As Major League Baseball prepares to start its season in a matter of weeks, Washington, D.C., is taking a vastly renewed interest in the national pastime.
And the attention is not just coming from the relocated Montreal Expos, now the Washington Nationals.
Instead, Washington is abuzz over the suspected use of steroids in baseball, an oft-leveled charge most recently brought to light in former slugger Jose Canseco’s new book, “Juiced: Wild Times, Rampant ‘Roids, Smash Hits & How Baseball Got Big.”
The House Committee on Government Reform will hear testimony today from seven current and former major leaguers, including Canseco, Mark McGuire and Sammy Sosa, along with MLB Commissioner Bud Selig and other baseball officials.
Slowly building for a decade, shot into the public consciousness in the Bay Area Laboratory Co-Operative (BALCO) investigation and detonated in Canseco’s new book, baseball’s steroid scandal is eliciting varied reactions from those concerned with restoring prestige to the nation’s pastime.
Madison attorney Ed Garvey, who formerly served as executive director of the National Football League Players Association, says the hearings will help shine some light on the steroid issue, but that ultimately baseball will have to take action to stop their use.
“Everything Congress does is political — they all want to see their face on ‘Meet the Press’,” Garvey said. “The problem you have is that the major league owners have done nothing. They’re sort of asking for these hearings.”
Still, Garvey says signs from Selig’s office are not encouraging.
Baseball, under the threat of legislation from U.S. Sen. John McCain, R-Arizona, implemented a new policy on performance-enhancing drugs in January. But the scope and penalties of the policy, which assesses a 10-day suspension for a first-time positive test, have been ridiculed for not going nearly far enough.
“They’re sending the message of, ‘Cheat if you can, and if you get caught, we’re going to give you a slap on the wrist,'” Garvey said.
Madison Mallards General Manager Vern Stenman argues team owners are as culpable as Selig and the offending players, and they will need to help in the crusade to oust steroids from the game.
“Everybody gets the idea players have so much to gain [from using steroids], but so do the owners,” Stenman said.
There are some, however, who believe the steroid issue has been blown out of proportion. University of Wisconsin pediatrics professor Norman Fost, a self-described “extreme” sports fan, contends professional sports leagues should authorize the use of performance-enhancing drugs for all athletes.
While health risks are often cited as a reason for banning steroids, Fost claims no severe repercussions have been proven to result from the drugs in adults. Instead, most side effects pertain to cosmetic changes and temporary infertility — not life-threatening consequences.
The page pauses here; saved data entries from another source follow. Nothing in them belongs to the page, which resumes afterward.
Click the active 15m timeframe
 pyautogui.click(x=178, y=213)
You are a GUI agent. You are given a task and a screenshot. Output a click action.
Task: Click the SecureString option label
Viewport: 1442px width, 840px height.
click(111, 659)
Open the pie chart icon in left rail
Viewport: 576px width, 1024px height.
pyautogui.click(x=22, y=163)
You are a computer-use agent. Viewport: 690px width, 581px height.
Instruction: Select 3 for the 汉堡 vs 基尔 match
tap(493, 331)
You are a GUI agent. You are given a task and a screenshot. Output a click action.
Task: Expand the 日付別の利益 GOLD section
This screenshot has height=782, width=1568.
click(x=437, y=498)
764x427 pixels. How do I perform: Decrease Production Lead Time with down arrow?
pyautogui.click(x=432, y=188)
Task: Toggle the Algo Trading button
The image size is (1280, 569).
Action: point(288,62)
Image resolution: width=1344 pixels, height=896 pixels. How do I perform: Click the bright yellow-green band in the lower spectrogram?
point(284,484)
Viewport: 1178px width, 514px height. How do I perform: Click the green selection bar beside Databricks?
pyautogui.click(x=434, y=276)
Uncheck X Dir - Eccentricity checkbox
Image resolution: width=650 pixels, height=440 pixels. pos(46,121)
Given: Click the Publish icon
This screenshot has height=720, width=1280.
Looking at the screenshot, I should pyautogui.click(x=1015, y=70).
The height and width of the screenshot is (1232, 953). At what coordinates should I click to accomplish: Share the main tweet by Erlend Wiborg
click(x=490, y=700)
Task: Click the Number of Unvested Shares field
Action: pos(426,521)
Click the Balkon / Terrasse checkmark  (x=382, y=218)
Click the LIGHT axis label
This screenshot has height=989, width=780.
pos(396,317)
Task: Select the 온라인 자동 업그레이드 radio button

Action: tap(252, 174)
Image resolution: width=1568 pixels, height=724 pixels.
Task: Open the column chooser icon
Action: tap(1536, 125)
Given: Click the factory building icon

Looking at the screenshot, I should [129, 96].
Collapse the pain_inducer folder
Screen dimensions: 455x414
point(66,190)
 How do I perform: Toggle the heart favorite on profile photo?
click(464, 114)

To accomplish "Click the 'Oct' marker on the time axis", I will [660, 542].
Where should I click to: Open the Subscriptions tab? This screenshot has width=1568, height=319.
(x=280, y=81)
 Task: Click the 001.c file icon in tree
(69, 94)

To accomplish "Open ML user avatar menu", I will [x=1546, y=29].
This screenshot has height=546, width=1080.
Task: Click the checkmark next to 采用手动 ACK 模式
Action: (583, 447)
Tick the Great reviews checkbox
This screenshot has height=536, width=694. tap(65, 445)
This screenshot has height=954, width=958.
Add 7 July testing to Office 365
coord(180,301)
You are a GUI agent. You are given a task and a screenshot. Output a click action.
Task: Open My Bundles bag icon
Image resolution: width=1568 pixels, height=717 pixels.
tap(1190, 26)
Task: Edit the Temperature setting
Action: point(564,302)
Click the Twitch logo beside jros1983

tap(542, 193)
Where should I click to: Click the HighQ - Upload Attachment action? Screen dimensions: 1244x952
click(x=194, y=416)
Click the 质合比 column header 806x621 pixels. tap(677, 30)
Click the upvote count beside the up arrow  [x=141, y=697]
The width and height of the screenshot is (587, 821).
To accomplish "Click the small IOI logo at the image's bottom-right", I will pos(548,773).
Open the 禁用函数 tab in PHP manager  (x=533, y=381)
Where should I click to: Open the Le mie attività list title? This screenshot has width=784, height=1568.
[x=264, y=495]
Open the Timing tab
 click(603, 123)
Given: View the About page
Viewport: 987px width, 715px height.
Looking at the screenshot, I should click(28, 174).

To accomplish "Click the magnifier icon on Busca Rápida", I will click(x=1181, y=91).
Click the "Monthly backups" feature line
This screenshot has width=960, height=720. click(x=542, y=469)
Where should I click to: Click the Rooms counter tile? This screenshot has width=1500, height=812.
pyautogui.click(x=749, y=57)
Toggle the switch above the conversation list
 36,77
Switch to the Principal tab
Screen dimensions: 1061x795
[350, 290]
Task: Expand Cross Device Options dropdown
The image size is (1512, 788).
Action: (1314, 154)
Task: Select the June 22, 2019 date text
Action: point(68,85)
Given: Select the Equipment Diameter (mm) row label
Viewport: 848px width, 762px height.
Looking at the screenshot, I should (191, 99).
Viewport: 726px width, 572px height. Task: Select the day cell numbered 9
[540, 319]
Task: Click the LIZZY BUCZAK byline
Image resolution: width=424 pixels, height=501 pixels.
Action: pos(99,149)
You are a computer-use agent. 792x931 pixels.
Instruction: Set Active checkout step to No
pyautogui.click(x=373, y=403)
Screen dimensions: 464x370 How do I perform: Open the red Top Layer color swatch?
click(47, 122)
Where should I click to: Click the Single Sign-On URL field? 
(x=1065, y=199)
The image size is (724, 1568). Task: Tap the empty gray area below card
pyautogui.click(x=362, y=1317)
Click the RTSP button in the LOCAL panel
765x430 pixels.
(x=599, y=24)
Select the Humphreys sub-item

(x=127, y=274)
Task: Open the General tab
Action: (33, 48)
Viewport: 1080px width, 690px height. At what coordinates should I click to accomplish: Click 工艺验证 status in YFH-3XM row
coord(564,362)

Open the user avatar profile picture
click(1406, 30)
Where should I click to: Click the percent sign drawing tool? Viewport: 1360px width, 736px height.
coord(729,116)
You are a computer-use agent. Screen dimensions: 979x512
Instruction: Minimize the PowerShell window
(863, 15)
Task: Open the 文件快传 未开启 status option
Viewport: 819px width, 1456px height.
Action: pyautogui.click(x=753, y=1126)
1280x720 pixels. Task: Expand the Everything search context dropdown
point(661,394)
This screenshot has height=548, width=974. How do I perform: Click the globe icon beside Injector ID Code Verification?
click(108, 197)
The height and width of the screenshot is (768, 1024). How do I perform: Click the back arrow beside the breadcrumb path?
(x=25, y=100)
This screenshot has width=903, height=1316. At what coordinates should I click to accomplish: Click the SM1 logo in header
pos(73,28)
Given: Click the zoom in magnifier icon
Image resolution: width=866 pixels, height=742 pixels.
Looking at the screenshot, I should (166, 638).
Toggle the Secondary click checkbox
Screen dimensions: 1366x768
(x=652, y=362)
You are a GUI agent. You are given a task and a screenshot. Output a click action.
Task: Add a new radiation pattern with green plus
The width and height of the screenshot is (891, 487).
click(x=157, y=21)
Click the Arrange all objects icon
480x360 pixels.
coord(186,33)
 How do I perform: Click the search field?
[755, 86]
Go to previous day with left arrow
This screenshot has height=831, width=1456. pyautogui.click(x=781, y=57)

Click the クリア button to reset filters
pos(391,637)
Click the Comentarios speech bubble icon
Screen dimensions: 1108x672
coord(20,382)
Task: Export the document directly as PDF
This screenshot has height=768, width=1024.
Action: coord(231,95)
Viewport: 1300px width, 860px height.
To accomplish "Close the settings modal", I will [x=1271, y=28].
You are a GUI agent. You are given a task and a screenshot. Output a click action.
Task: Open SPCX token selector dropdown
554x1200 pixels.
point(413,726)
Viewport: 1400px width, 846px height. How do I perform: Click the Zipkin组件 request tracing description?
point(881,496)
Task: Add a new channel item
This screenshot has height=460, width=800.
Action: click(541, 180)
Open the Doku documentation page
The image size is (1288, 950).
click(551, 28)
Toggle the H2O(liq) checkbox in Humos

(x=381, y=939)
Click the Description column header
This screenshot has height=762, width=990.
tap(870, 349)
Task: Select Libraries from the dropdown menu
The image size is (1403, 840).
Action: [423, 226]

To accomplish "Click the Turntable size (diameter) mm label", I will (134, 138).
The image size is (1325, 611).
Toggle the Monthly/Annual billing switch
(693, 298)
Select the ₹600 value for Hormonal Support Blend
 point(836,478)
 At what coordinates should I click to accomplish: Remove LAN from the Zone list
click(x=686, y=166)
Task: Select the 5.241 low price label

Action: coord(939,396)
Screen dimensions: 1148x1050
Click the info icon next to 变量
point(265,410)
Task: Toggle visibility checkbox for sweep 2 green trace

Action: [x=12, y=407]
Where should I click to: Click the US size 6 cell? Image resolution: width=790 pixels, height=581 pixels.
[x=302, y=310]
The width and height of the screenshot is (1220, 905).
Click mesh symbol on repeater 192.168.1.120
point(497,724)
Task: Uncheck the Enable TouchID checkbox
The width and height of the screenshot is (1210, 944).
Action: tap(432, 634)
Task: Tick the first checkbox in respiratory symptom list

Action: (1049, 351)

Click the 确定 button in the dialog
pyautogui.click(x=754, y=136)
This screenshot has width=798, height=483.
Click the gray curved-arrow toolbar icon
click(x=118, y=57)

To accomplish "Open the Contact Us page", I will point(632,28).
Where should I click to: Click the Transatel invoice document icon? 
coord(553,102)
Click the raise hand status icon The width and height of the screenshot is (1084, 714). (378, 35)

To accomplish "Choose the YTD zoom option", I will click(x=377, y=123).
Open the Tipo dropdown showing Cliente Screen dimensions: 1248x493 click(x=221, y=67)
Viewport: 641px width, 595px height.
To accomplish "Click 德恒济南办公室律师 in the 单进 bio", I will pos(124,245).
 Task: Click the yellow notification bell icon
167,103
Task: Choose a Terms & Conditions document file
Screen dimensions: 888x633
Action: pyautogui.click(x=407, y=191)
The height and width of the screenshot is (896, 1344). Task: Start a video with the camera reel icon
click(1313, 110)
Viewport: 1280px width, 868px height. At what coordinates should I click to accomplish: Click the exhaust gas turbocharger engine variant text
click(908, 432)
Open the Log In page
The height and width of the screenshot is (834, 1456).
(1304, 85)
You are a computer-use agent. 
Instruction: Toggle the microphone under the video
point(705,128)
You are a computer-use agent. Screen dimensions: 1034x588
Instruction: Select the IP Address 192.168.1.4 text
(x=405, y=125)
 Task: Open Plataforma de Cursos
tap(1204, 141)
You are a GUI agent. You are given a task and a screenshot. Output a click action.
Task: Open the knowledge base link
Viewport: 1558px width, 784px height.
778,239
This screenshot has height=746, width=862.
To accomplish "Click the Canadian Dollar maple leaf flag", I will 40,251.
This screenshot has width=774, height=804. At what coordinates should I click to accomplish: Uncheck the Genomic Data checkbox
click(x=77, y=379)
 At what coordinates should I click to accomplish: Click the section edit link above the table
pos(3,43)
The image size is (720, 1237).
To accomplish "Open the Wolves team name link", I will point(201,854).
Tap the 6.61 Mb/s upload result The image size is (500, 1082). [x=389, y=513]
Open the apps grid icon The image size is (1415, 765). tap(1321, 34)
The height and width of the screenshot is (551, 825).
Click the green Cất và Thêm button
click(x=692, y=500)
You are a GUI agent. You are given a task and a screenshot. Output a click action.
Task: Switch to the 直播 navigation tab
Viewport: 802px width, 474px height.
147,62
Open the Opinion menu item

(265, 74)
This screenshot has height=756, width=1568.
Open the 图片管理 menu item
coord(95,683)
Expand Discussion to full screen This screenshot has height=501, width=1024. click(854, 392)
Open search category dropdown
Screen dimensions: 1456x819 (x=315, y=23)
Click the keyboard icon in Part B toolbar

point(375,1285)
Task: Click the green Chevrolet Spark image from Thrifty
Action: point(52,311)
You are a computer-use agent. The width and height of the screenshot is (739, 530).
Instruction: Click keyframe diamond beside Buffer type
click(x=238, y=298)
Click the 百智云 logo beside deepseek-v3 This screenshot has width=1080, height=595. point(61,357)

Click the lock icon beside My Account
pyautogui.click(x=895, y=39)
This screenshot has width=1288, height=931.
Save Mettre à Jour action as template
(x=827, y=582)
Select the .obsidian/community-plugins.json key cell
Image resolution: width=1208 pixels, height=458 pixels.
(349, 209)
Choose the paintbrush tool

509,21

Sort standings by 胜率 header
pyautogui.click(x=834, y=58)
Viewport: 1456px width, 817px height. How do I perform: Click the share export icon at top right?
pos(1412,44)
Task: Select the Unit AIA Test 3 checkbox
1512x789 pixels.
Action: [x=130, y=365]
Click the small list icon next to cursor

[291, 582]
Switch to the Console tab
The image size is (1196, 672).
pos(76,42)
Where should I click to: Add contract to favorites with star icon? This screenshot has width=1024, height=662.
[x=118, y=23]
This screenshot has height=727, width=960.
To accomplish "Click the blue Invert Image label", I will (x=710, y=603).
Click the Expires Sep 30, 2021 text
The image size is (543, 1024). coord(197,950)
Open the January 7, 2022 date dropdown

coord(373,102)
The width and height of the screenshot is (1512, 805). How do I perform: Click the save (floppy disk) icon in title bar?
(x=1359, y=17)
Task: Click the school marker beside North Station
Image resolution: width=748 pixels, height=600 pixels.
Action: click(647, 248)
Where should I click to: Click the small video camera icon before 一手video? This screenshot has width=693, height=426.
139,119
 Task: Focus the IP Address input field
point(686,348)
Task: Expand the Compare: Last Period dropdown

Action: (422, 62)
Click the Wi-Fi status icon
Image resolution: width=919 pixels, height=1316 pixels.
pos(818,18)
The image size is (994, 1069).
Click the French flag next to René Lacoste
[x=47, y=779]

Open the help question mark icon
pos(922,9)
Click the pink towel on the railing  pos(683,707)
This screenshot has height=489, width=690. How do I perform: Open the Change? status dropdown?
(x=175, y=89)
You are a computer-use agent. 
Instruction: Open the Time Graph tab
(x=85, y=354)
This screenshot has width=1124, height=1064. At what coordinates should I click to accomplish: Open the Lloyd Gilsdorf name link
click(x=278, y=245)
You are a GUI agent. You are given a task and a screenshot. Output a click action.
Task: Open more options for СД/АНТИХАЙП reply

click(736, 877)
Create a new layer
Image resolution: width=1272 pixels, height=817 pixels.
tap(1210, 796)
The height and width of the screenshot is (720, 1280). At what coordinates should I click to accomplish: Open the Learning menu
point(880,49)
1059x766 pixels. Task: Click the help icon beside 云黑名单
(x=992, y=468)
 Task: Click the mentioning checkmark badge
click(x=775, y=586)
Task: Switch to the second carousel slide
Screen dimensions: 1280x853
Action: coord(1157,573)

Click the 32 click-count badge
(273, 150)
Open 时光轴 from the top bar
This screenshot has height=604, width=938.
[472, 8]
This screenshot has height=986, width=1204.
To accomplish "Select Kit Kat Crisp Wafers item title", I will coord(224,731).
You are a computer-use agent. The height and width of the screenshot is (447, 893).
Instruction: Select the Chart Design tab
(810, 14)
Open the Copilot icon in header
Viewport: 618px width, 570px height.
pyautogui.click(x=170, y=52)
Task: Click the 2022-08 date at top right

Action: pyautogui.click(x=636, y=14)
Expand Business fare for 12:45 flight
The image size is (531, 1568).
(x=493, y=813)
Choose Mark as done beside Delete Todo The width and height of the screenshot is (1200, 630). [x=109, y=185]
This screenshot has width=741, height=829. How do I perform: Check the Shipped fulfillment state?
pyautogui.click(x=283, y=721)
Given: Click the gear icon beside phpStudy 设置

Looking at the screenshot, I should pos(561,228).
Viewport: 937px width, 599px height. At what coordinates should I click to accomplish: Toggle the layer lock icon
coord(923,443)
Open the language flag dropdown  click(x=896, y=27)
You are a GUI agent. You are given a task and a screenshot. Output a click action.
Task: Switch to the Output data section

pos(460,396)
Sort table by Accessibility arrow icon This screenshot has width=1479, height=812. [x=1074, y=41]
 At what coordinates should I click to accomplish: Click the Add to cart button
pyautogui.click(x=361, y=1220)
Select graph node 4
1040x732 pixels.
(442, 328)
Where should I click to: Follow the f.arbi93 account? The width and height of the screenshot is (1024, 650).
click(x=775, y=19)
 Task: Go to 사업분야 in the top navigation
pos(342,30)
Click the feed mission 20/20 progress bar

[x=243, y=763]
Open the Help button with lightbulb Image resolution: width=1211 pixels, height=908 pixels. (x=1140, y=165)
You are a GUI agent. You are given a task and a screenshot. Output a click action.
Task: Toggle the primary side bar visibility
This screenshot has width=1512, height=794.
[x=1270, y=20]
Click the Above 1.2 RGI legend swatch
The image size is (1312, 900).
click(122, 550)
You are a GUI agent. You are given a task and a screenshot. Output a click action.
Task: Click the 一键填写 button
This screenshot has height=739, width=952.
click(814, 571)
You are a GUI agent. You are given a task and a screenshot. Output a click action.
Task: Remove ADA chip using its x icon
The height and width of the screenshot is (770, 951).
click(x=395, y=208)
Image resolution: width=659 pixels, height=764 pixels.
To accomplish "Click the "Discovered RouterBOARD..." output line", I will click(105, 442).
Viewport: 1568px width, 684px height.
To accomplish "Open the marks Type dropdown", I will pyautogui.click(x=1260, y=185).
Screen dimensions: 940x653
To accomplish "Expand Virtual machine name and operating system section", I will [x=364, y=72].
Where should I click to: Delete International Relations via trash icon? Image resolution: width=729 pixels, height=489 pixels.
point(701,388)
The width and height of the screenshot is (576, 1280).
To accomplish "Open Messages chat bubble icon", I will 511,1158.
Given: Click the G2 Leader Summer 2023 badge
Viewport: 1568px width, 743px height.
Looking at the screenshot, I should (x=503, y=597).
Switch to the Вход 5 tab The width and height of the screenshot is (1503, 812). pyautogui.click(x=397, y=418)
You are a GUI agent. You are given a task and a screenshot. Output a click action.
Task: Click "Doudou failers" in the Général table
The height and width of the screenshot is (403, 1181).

Fost argues legalizing steroids would even improve safety, because doing so would bring an underground industry under the purview of the Food and Drug Administration.
“Steroids would be regulated in the same way as all other drugs and tested for safety,” Fost said. “It would stop companies like BALCO that lack FDA oversight.”
Fost says baseball and Congress’ tougher stance on steroids is highly hypocritical. If the MLB is truly concerned about players serving as role models, then the league should seek to move away from the promotion of alcohol and tobacco, according to Fost.
“We have a baseball park called Miller Park, where fathers drink beer and drive their sons home, and the league does nothing about that,” Fost said. “Yet we have steroids that cause almost no deaths and they’re mentioned on the front page of the paper and in the State of the Union address.”
Some say baseball needs to look at the NFL, which has not faced nearly as much scrutiny in regards to juiced players. But Garvey, who led the players’ union during the ’70s and early ’80s, warns the NFL is still plagued by steroids, albeit on a less noticeable scale.
“When I was running the union, most users were linemen,” Garvey said. “It’s one thing to be a great big guy in the middle of the offensive line. It’s another to swing and hit a ball 500 feet, when before you could only hit 300 feet.”